ABOUT THIS EXERCISE - Set down, please, exactly the lines below that run from the line with "Instruction: Sort by" to the line with "Screen dimensions: 800x362", both lines included.

(Collected data)

__________________________________________________

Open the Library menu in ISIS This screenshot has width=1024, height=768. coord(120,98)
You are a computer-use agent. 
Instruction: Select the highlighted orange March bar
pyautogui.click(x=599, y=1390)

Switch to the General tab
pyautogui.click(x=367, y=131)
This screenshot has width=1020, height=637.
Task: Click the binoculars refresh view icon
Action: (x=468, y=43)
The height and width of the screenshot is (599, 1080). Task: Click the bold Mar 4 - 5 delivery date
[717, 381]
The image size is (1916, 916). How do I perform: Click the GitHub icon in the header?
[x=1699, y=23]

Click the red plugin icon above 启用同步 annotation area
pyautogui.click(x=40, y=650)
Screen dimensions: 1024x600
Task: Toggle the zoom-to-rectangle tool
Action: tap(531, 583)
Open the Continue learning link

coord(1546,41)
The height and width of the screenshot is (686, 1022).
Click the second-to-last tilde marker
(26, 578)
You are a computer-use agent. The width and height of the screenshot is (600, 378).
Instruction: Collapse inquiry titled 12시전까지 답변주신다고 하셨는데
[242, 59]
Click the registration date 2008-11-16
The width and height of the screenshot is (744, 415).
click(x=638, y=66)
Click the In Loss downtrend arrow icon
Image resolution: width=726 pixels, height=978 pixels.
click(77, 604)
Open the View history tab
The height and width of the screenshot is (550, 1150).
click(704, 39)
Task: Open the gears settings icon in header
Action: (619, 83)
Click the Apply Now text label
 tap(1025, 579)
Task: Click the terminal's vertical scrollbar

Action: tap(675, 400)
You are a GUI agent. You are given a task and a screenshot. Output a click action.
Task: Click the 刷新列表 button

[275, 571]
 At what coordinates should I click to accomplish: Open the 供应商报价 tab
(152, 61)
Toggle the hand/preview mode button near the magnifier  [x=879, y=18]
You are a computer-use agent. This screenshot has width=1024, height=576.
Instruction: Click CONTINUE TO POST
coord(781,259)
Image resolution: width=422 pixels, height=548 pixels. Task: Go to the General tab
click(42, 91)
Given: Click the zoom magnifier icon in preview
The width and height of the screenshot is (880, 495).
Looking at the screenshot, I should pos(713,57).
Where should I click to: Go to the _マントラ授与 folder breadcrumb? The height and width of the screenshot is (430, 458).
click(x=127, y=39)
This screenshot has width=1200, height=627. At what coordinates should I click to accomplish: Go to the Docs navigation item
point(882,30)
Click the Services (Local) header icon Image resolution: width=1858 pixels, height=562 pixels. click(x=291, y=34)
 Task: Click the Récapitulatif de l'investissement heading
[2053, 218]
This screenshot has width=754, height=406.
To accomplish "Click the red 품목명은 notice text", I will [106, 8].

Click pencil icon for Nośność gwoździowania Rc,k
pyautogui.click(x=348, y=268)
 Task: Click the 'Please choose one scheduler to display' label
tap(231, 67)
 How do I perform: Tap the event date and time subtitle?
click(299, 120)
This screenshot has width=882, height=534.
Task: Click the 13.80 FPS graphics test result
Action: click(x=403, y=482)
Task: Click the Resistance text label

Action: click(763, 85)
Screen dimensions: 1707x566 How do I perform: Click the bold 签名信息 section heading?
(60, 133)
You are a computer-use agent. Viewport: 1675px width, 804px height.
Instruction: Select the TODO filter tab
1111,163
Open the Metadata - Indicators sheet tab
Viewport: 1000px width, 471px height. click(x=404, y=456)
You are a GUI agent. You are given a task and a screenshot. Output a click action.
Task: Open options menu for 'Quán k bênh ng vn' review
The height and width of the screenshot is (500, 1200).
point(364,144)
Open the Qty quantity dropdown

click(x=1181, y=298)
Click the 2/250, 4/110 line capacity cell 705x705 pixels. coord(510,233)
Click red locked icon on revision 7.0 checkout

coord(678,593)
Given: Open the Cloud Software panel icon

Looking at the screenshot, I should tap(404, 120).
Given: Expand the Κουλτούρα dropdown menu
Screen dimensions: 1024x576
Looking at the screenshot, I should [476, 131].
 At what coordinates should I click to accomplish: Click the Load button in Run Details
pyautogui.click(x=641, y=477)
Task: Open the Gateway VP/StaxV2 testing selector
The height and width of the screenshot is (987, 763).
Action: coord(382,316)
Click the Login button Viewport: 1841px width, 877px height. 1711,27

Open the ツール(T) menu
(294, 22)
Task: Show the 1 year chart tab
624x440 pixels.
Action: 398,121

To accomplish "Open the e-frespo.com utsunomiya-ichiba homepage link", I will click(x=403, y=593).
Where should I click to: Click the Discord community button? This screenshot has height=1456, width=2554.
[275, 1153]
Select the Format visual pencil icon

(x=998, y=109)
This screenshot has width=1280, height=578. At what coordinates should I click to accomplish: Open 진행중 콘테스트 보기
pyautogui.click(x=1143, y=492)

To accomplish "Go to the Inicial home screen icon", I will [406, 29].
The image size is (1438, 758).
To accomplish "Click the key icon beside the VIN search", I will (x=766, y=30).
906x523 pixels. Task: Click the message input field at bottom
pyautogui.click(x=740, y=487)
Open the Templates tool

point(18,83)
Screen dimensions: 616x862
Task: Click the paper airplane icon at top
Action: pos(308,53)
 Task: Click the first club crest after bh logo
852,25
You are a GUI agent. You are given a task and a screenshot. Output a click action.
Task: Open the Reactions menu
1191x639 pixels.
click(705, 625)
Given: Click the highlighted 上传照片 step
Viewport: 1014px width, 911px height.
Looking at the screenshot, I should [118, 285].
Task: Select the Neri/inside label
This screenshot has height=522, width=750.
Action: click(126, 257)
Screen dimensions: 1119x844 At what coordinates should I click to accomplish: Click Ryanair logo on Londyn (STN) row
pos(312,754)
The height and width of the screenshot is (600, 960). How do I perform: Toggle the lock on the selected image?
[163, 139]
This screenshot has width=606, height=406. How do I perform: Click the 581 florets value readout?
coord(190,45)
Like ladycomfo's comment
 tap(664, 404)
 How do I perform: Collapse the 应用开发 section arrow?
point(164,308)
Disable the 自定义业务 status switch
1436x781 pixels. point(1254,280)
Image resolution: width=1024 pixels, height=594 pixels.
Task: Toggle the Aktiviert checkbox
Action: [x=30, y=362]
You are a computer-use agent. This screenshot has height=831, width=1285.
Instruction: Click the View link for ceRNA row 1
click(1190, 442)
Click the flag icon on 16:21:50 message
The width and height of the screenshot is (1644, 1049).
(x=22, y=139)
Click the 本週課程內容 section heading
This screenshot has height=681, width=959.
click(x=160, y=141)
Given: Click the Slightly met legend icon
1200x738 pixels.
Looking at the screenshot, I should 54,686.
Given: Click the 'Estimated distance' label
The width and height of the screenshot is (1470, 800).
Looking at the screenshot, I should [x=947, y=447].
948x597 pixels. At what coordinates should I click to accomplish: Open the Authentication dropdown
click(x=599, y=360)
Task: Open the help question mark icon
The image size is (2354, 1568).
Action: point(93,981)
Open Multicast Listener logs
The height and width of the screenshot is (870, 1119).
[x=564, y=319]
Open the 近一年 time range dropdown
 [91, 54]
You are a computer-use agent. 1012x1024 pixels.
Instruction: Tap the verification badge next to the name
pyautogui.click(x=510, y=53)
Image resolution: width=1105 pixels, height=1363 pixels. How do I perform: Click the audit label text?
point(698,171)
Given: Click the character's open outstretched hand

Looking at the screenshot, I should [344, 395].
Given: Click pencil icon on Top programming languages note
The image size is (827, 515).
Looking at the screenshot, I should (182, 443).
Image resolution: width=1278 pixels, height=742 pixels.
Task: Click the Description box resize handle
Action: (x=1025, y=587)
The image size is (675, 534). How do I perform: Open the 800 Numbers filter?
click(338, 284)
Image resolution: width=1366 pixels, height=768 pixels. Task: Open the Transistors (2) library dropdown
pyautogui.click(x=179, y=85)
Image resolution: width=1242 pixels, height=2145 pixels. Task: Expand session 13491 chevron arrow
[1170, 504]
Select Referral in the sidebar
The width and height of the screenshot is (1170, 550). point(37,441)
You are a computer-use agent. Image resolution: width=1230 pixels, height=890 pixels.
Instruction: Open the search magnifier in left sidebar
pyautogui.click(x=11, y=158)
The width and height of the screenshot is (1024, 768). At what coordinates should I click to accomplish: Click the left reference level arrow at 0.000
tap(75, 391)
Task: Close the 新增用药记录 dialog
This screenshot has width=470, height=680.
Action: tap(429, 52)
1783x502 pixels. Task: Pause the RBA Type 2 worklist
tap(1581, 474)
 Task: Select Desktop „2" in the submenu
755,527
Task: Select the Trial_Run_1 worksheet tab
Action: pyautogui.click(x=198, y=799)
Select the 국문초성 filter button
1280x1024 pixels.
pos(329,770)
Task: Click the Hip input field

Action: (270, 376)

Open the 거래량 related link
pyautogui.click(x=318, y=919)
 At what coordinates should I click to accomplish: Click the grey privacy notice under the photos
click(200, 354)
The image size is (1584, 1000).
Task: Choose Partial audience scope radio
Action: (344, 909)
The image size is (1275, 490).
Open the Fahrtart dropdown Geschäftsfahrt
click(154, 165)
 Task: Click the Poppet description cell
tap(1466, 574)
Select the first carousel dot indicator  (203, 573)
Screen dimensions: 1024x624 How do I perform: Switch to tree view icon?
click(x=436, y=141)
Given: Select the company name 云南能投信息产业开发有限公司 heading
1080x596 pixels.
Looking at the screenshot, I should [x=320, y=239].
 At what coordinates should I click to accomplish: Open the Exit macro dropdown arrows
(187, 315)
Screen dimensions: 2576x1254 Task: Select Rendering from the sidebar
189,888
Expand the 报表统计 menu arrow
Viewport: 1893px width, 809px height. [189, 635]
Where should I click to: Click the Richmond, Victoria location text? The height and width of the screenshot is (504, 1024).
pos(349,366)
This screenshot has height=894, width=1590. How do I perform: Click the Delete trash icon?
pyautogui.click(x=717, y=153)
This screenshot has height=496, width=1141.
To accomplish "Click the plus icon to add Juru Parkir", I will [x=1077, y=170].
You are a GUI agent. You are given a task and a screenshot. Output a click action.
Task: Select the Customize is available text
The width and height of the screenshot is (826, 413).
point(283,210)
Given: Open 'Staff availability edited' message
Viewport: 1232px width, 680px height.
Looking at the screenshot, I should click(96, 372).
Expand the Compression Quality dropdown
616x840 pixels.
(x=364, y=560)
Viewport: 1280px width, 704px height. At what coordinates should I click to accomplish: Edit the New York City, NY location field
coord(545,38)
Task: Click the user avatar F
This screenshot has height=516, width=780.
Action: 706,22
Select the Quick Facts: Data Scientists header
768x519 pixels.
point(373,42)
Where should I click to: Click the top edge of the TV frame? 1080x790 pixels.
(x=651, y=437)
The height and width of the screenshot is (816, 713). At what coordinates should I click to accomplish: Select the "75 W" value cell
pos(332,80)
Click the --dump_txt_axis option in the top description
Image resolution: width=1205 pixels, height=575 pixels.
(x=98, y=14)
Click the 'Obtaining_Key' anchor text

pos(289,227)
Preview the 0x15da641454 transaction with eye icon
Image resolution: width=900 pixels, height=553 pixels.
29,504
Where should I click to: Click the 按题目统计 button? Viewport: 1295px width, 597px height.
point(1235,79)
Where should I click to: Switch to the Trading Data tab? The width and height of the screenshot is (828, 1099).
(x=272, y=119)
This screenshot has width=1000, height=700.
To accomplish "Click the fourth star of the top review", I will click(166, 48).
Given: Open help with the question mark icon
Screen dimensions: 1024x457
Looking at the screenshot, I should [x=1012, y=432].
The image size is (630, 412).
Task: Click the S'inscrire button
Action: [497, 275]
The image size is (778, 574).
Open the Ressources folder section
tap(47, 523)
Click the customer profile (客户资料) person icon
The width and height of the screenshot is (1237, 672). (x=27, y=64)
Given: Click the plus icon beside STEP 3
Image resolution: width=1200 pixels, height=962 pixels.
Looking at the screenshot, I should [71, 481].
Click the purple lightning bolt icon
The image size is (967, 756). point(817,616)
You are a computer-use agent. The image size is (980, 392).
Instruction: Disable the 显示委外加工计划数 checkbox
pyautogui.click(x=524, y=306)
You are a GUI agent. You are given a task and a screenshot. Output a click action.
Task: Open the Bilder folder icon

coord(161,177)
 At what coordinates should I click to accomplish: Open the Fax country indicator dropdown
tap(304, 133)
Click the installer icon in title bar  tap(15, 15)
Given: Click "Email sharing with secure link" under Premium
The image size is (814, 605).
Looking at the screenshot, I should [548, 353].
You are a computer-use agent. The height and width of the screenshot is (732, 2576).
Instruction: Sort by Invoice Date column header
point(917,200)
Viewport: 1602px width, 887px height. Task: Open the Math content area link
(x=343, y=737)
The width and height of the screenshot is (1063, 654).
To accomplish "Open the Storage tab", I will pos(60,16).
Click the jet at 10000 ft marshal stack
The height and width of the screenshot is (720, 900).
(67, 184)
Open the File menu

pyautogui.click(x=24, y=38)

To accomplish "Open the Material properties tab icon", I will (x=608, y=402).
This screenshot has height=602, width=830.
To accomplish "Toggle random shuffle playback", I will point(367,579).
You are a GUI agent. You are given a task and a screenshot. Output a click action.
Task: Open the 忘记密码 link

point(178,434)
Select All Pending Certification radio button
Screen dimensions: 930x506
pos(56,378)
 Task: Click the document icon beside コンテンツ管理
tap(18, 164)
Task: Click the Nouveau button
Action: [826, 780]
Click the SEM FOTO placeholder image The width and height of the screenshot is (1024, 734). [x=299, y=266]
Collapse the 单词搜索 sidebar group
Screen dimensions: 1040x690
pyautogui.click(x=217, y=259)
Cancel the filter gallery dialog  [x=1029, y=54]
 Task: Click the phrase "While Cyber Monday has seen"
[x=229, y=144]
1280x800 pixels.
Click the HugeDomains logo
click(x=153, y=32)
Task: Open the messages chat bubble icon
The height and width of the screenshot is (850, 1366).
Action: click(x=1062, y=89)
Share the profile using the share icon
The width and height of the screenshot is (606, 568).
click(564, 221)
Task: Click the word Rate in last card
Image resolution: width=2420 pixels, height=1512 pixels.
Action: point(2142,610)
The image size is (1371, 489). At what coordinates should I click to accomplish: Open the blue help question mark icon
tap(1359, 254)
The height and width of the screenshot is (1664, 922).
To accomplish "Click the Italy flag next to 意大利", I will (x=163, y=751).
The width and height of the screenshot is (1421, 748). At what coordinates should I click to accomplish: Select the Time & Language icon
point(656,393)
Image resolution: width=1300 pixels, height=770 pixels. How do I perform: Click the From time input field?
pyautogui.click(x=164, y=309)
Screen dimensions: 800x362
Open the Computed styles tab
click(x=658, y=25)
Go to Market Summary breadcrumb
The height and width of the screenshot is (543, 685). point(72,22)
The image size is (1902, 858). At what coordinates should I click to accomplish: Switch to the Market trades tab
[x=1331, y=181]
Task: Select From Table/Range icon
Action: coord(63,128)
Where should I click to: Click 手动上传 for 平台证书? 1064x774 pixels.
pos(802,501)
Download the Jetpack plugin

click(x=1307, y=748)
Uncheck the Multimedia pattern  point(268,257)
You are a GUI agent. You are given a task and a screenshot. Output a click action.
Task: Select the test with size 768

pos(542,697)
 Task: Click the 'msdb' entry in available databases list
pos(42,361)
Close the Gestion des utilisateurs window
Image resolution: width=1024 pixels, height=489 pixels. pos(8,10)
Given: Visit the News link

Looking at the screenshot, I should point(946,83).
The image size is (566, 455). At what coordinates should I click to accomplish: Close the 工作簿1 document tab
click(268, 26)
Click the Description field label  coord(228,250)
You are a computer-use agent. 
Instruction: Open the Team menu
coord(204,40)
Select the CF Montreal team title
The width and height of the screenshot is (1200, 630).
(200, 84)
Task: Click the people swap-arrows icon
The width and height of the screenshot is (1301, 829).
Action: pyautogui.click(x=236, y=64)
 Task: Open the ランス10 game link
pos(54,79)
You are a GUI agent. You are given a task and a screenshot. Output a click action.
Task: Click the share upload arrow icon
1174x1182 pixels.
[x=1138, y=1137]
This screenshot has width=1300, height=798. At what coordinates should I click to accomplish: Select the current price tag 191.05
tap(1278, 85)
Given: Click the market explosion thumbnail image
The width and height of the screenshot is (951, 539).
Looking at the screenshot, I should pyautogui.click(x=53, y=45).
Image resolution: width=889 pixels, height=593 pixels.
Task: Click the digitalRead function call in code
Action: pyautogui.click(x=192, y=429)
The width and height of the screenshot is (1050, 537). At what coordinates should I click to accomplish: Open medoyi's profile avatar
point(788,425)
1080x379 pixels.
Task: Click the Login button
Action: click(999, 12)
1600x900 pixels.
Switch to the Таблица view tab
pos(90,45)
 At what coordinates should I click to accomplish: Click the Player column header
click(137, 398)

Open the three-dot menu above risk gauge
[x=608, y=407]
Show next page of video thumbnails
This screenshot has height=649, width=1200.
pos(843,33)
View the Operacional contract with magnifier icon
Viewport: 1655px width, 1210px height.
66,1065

__________________________________________________

RESULT OF THIS EXERCISE -
Instruction: Sort by Invoice Date column header
point(917,200)
Viewport: 1602px width, 887px height. Task: Open the Math content area link
(x=343, y=737)
The width and height of the screenshot is (1063, 654).
To accomplish "Open the Storage tab", I will pos(60,16).
Click the jet at 10000 ft marshal stack
The height and width of the screenshot is (720, 900).
(67, 184)
Open the File menu

pyautogui.click(x=24, y=38)

To accomplish "Open the Material properties tab icon", I will (x=608, y=402).
This screenshot has height=602, width=830.
To accomplish "Toggle random shuffle playback", I will point(367,579).
You are a GUI agent. You are given a task and a screenshot. Output a click action.
Task: Open the 忘记密码 link

point(178,434)
Select All Pending Certification radio button
Screen dimensions: 930x506
pos(56,378)
 Task: Click the document icon beside コンテンツ管理
tap(18, 164)
Task: Click the Nouveau button
Action: [826, 780]
Click the SEM FOTO placeholder image The width and height of the screenshot is (1024, 734). [x=299, y=266]
Collapse the 单词搜索 sidebar group
Screen dimensions: 1040x690
pyautogui.click(x=217, y=259)
Cancel the filter gallery dialog  [x=1029, y=54]
 Task: Click the phrase "While Cyber Monday has seen"
[x=229, y=144]
1280x800 pixels.
Click the HugeDomains logo
click(x=153, y=32)
Task: Open the messages chat bubble icon
The height and width of the screenshot is (850, 1366).
Action: click(x=1062, y=89)
Share the profile using the share icon
The width and height of the screenshot is (606, 568).
click(564, 221)
Task: Click the word Rate in last card
Image resolution: width=2420 pixels, height=1512 pixels.
Action: point(2142,610)
The image size is (1371, 489). At what coordinates should I click to accomplish: Open the blue help question mark icon
tap(1359, 254)
The height and width of the screenshot is (1664, 922).
To accomplish "Click the Italy flag next to 意大利", I will (x=163, y=751).
The width and height of the screenshot is (1421, 748). At what coordinates should I click to accomplish: Select the Time & Language icon
point(656,393)
Image resolution: width=1300 pixels, height=770 pixels. How do I perform: Click the From time input field?
pyautogui.click(x=164, y=309)
Screen dimensions: 800x362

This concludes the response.